*ABOUT THIS TASK*: Summarize the passage below on simulating graphical Markov models (GMMs) in exactly three sentences.

*PROVIDED TEXT*:

--

Obviously, gene expression data, either from microarrays or log-transformed count data, are
far from being multivariate normal. However, many available methods for estimating
molecular regulatory networks from expression data, such as \Biocpkg{qpgraph}, make such
an assumption and simulating data from undirected Gaussian GMMs can help us to test
these methods under a controlled experiment, learning their basic properties and obvious
pitfalls with such a clean data.
\section{Simulation of homogeneous mixed GMMs}
Mixed GMMs are GMMs for multivariate data defined by mixed discrete and continuous r.v.'s,
$X=\{I, Y\}$ where $I=\{I_1, \dots, I_{p_I}\}$ denote discrete r.v.'s and
$Y=\{Y_1,\dots, Y_{p_Y}\}$ denote continuous ones. This class of GMMs are determined
by marked graphs $G=(V, E)$ with $p$ marked vertices $V=\Delta\cup\Gamma$ where
$\Delta=\{1, \dots, p_I\}$ are plotted with dots and index the discrete r.v.'s in $I$ and
$\Gamma=\{1, \dots, p_Y\}$ are denoted by circles and index the continuous r.v.'s in $Y$.
In the context of molecular regulatory networks and, particularly, of genetical genomics
data where we associate discrete r.v.'s to genotypes and continuous ones to expression
profiles, we make the assumption that discrete genotypes affect gene expression and not
the other way around. Under this assumption, we will consider the underlying graph $G$
not only with mixed vertices but also with mixed edges, where some are directed and
represented by arrows and some are undirected. More concretely $G$ will be a partially-directed
graph with arrows pointing from discrete vertices to continuous ones and undirected edges
between continuous vertices. From this restricted definition of a partially-directed graph
it follows inmediately that there are no semi-directed (direction preserving) cycles and
allows one to interpret these GMMs also as {\it chain graphs}, which are graphs formed by
undirected subgraphs connected by directed edges \citep{Lauritzen:1996fj}. Currently, the
\Biocpkg{graph} and \Biocpkg{Rgraphviz} packages, in which \Biocpkg{qpgraph} relies to
handle and plot graph objects, do not directly allow one to define and work with
partially-directed graphs. However, in the functionality described below \Biocpkg{qpgraph}
tries to hide to the user complications derived from this fact.
A second important assumption \Biocpkg{qpgraph} makes is that the joint distribution of
the r.v.'s in $X$ is a conditional Gaussian distribution (also known as CG-distribution) by which
continuous r.v.'s follow a multivariate normal distribution $\mathcal{N}_{|\Gamma|}(\mu(i), \Sigma(i))$
conditioned on the joint levels $i\in\mathcal{I}$ from the discrete variables in $I$.

--

*DATA EXTRACT*:
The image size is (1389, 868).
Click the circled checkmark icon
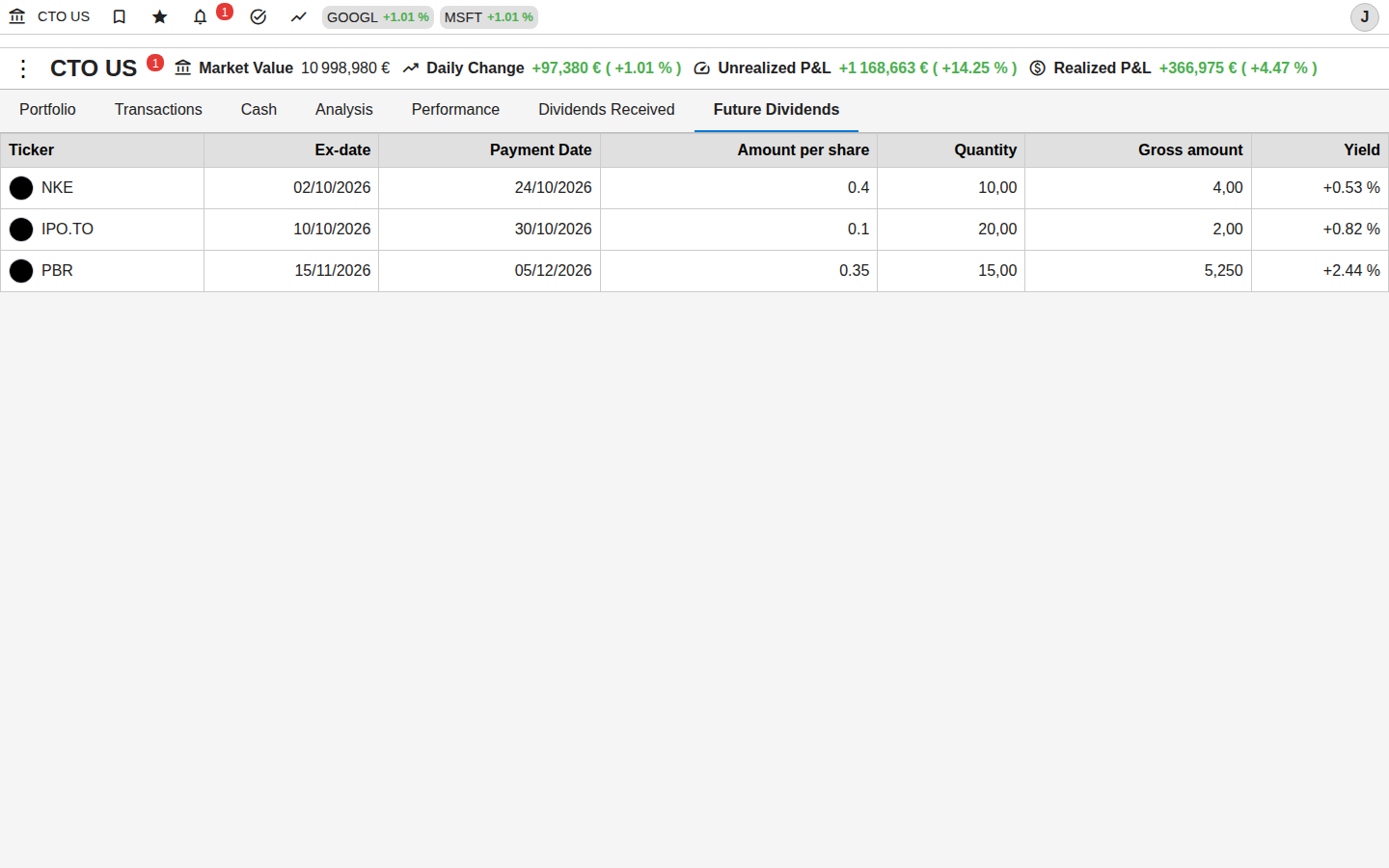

--

*EXPECTED ANSWER*: Gene expression data are far from multivariate normal, yet methods such as qpgraph assume normality, so simulating data from undirected Gaussian GMMs helps test those methods under controlled conditions. Mixed GMMs combine discrete and continuous random variables, and because discrete genotypes are assumed to affect gene expression rather than the reverse, the underlying graph is treated as partially directed: arrows run from discrete to continuous vertices, and undirected edges join continuous ones, so the models can also be read as chain graphs. qpgraph also assumes a conditional Gaussian joint distribution, in which the continuous variables are multivariate normal given the joint levels of the discrete variables.